* ASSIGNED TASK *
Once you find the line with "Where should I click to: Open the sales" in the entries below, return exactly every line from it through the line with "Task: Click the Anglia".

Records from a data source:
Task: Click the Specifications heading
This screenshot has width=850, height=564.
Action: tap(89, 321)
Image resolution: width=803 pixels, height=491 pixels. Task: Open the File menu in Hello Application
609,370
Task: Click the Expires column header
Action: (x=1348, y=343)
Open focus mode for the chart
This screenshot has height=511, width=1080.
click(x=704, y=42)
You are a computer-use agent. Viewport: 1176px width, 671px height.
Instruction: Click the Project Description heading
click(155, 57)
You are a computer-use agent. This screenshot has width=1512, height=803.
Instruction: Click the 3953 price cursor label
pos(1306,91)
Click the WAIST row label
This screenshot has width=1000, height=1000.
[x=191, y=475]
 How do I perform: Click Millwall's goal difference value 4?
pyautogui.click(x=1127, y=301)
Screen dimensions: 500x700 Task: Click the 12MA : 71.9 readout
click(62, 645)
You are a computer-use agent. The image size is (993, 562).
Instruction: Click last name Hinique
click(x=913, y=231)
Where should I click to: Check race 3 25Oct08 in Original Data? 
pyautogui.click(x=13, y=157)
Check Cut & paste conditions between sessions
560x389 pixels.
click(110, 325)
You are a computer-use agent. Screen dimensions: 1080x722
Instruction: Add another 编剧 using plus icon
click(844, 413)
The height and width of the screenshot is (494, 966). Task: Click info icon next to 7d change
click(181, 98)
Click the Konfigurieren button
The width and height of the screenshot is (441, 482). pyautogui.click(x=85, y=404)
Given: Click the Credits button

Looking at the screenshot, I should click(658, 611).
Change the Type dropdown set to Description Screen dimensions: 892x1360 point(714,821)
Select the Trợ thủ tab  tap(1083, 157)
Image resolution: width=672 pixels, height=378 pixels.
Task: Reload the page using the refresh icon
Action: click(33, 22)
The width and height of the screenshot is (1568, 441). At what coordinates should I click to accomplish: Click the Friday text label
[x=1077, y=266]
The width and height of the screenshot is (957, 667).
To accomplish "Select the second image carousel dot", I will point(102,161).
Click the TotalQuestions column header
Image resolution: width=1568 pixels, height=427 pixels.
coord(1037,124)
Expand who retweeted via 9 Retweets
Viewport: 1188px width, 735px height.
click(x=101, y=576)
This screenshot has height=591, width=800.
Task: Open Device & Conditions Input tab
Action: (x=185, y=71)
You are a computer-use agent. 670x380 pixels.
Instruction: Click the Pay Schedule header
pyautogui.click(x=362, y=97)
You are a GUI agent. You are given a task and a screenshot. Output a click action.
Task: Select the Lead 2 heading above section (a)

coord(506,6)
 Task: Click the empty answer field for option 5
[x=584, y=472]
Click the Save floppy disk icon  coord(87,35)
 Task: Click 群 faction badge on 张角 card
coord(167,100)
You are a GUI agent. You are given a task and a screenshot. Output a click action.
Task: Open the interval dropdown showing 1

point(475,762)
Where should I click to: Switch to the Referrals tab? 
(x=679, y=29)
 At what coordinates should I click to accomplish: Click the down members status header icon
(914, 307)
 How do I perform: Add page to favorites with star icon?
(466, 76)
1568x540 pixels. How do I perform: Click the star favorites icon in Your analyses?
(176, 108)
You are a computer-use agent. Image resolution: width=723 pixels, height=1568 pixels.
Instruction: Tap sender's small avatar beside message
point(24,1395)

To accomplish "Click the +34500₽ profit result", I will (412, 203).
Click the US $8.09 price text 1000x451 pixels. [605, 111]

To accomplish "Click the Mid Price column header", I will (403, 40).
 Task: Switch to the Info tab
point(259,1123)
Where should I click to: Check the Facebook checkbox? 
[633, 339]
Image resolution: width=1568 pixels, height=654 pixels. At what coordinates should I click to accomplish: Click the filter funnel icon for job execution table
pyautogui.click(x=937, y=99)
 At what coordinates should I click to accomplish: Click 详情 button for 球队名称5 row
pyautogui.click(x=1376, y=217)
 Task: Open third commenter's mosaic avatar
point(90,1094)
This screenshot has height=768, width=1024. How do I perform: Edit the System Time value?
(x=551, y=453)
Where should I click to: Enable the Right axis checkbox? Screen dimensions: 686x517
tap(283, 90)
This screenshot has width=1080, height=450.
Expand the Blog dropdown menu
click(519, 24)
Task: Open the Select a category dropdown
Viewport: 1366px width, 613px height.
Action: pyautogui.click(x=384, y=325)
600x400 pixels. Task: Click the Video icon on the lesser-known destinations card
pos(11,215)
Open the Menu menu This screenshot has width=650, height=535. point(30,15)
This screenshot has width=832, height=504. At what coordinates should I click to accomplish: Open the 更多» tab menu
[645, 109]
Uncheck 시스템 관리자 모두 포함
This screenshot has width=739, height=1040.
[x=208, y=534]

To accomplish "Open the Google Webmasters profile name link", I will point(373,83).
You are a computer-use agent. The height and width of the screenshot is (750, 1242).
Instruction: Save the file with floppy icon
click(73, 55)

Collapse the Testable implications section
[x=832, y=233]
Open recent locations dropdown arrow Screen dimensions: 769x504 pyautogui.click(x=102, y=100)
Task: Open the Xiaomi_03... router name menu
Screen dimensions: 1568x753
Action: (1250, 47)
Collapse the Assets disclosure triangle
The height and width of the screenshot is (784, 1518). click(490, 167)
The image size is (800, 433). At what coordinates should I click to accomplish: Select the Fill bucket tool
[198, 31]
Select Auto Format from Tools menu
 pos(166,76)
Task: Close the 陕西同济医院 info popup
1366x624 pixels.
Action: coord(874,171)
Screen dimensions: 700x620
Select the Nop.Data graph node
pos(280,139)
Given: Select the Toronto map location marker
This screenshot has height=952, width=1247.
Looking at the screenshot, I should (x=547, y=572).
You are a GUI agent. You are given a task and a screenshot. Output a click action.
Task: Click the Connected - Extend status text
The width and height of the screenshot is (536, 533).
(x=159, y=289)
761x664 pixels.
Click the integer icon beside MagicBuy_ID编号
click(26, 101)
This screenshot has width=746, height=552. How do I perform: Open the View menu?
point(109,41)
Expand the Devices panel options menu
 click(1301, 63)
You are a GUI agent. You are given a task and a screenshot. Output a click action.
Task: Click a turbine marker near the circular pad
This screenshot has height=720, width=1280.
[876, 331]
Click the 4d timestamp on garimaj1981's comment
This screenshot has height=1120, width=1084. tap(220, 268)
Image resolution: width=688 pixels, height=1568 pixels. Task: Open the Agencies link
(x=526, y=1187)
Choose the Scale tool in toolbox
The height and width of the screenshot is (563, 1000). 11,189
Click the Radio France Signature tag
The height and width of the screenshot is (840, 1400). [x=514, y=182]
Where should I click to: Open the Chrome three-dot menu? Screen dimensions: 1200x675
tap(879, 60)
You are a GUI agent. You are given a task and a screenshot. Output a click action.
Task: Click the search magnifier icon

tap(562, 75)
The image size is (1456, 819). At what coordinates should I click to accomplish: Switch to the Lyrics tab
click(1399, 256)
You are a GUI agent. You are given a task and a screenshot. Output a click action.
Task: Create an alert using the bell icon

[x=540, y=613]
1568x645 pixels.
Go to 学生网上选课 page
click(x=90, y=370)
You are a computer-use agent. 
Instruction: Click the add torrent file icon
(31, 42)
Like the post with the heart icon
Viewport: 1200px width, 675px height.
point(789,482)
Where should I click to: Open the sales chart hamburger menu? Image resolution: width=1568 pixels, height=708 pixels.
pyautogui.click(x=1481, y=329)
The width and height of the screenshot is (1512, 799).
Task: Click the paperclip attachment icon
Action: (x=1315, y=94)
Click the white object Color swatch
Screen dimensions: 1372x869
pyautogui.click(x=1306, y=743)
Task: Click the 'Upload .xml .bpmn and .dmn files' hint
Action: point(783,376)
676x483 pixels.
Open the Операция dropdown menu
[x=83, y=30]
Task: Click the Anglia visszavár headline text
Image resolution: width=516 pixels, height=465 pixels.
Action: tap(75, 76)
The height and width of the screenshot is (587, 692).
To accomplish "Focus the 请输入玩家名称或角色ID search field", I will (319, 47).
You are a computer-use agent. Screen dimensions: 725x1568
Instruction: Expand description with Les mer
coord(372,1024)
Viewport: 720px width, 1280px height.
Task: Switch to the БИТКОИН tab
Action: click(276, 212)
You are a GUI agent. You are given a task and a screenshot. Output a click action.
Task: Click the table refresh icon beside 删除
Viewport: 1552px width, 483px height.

* ANSWER TO THE EXERCISE *
Where should I click to: Open the sales chart hamburger menu? Image resolution: width=1568 pixels, height=708 pixels.
pyautogui.click(x=1481, y=329)
The width and height of the screenshot is (1512, 799).
Task: Click the paperclip attachment icon
Action: (x=1315, y=94)
Click the white object Color swatch
Screen dimensions: 1372x869
pyautogui.click(x=1306, y=743)
Task: Click the 'Upload .xml .bpmn and .dmn files' hint
Action: point(783,376)
676x483 pixels.
Open the Операция dropdown menu
[x=83, y=30]
Task: Click the Anglia visszavár headline text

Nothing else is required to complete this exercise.